One thing unites these players, and it is not their business model or even their product offering. On the contrary, the industry has never been as fragmented. Yet all involved recognise the need to build increasingly digitalised businesses. At first, this was motivated by cost-efficiency and was a “nice to have”. These days, it has morphed into something you can’t ignore, and businesses must embrace a digital-first approach or risk extinction.

The problem is that traditional and even new institutions often lack the necessary IT or operational capabilities to provide all the services and channels that clients demand today. It is very challenging for institutions to keep up with trends, especially given how rapidly they change. It would be difficult to score a goal if the goalposts keep moving. Even harder if you constantly need to swap out the striker and the entire team playing behind him. This is what institutions experience when they attempt to catch up with trends, all while building and operating everything in-house.

This problem is particularly challenging in wealth management for the mass-affluent segment. This segment demands access to global financial markets across various asset classes. From an investment perspective, this makes perfect sense. After all, like our founder and CEO often says, “diversification is the only free lunch in the world.” But for the provider to meet this demand, the costs can be crippling for a business.
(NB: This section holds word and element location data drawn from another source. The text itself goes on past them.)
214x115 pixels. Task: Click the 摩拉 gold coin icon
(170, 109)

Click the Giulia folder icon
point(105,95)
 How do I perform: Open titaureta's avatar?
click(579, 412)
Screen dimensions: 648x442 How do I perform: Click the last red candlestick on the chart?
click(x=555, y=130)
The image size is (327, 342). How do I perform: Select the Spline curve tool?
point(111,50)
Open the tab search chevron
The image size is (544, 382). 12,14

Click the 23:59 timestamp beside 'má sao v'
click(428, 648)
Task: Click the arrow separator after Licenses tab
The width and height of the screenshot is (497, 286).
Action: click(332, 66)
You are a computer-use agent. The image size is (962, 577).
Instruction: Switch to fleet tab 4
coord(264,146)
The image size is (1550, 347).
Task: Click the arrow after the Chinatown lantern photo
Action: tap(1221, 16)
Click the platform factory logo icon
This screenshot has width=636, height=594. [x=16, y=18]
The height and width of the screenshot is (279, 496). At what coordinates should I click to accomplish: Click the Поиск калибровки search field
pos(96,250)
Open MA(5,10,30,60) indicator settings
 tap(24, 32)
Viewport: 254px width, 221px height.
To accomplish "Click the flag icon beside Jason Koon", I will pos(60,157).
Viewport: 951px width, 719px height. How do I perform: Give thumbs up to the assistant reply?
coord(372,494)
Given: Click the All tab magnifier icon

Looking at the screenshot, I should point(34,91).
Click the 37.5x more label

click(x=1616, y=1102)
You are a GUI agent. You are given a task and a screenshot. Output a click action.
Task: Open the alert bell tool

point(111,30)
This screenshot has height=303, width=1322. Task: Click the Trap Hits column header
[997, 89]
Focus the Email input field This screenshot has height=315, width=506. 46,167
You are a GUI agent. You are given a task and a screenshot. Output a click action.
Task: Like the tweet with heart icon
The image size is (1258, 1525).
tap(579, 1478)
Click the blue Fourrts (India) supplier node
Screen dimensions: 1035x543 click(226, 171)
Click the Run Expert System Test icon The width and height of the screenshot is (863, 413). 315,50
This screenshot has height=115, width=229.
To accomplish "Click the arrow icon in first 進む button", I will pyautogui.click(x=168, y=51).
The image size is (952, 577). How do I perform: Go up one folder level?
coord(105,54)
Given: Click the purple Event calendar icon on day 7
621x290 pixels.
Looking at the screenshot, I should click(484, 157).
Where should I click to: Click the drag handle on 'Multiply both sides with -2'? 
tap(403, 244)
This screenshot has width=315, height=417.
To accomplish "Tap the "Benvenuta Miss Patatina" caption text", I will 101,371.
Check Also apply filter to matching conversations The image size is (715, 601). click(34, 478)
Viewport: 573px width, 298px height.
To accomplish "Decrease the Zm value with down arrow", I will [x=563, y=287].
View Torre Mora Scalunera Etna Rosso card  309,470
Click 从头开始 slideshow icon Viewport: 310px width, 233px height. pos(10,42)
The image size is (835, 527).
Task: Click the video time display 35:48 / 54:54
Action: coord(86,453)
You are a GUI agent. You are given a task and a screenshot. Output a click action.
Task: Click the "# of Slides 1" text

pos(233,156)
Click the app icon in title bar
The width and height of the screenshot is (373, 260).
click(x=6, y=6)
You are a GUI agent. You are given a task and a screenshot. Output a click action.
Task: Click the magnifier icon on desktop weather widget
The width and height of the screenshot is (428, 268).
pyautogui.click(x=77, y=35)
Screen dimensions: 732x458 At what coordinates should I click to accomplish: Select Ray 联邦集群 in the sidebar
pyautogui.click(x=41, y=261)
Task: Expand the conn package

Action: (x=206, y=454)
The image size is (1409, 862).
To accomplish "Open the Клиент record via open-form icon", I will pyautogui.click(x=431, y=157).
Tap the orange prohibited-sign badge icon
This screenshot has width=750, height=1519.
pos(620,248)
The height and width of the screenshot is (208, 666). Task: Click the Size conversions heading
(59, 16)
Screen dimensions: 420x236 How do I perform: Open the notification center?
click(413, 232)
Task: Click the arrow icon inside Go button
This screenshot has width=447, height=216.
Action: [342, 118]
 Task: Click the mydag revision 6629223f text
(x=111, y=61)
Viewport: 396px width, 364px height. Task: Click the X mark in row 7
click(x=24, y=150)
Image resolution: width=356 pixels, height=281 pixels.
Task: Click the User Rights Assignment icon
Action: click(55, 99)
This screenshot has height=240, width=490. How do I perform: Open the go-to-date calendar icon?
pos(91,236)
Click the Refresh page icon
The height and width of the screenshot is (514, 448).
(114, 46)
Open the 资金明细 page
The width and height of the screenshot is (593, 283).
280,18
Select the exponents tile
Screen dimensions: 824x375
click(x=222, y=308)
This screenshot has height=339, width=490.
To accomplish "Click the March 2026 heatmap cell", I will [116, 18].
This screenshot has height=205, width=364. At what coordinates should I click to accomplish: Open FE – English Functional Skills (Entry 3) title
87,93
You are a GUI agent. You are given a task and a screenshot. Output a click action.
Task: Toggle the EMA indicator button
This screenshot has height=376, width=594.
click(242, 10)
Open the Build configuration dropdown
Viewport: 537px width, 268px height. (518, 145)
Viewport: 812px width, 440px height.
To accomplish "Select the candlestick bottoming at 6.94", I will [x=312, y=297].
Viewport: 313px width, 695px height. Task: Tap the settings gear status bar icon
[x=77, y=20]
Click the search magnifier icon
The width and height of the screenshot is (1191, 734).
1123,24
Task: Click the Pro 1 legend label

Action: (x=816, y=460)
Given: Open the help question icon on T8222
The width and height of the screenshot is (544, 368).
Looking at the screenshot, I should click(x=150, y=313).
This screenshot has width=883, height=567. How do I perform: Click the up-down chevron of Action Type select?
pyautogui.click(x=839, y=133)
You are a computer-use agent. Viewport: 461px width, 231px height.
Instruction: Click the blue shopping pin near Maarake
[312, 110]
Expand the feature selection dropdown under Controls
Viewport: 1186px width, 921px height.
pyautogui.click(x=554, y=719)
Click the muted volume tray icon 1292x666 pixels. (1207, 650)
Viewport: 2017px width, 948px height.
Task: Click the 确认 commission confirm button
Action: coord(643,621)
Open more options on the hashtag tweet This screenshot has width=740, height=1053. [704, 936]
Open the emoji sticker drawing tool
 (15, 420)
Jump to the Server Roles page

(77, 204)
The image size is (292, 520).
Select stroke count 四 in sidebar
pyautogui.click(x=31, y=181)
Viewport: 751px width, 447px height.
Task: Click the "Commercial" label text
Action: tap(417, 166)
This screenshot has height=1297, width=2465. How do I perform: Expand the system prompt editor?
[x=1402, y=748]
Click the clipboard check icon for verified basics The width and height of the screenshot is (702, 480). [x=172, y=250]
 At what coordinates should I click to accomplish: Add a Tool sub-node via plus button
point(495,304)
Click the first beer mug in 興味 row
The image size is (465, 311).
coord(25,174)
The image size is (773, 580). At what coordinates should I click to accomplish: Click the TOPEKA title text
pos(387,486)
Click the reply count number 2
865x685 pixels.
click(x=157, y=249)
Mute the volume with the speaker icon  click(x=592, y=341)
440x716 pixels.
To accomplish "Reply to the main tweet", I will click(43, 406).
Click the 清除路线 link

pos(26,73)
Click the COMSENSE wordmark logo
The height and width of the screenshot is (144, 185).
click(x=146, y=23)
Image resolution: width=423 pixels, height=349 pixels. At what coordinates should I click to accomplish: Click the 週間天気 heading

To make matters infinitely more trying, providers not only need to offer access but also must be able to create bespoke portfolios that match the clients’ objectives, goals, risk appetite, and preferences.

Now, the above requires a huge amount of infrastructure, tech and expertise. Instead of training a whole new squad from scratch, it often makes far more sense to buy a few key players from the open market and adapt your existing squad around them. In the world of football, Al-Nassr has achieved great success with its plug-and-play approach featuring Ronaldo. In the banking world, this translates to outsourcing.

So, what’s being outsourced? The menu is ever-expanding. Currently, outsourcing of execution and asset servicing, as well as infrastructure and IT operations, is a common practice.

I came to the Middle East in 2008 because the demand for outsourced solutions has been prevalent ever since. Back in 2015, I was having a conversation with a regional bank executive and was surprised to find they were still running their entire wealth platform in-house. Fast forward to today, it’s a complete shift in mindset—from control to collaboration. Almost 20 years later, it appears that only more institutions are embracing the outsource playbook.

After nearly three decades in the industry, I am convinced that the world today has evolved too dramatically for banks to still believe they need to build proprietary systems and infrastructure. Instead, we are in a place now where banks will manage the client relationship, prioritise ensuring the suitability of products and services for the client, and oversee compliance with regulations through one consolidated platform or Super App. Meanwhile, the actual products, services and all downstream processes and infrastructure needed would be outsourced.

What was initially viewed as a means of reducing operational costs has now become a strategic lever for institutions. It allows them to accelerate time-to-market for new products, gain reliable access to global markets and multi-asset capabilities, and scale efficiently without the need for heavy upfront investments.

In my view, the main challenge for large banks will be the speed at which they can adapt and implement change–in this aspect, the FinTechs have an edge. Meanwhile, the challenge for these same FinTechs would be that they do not have the scale and client base that these banks have built over decades. The winning formula will be institutions that are agile enough to keep up with the demand for innovation, whilst also having the scale to deliver them competitively to the market.

Admittedly, achieving the winning formula is a tall task. But while this challenge has presented itself to financial institutions from Sydney to New York, peers in the GCC have a unique advantage. The ecosystem in the region is highly accommodating of firms introducing new and unique products and services. Governments in the region are also supporting the development of businesses with subsidies and incentives, as well as the formation of sandboxes, accelerators, and the implementation of business-friendly regulations.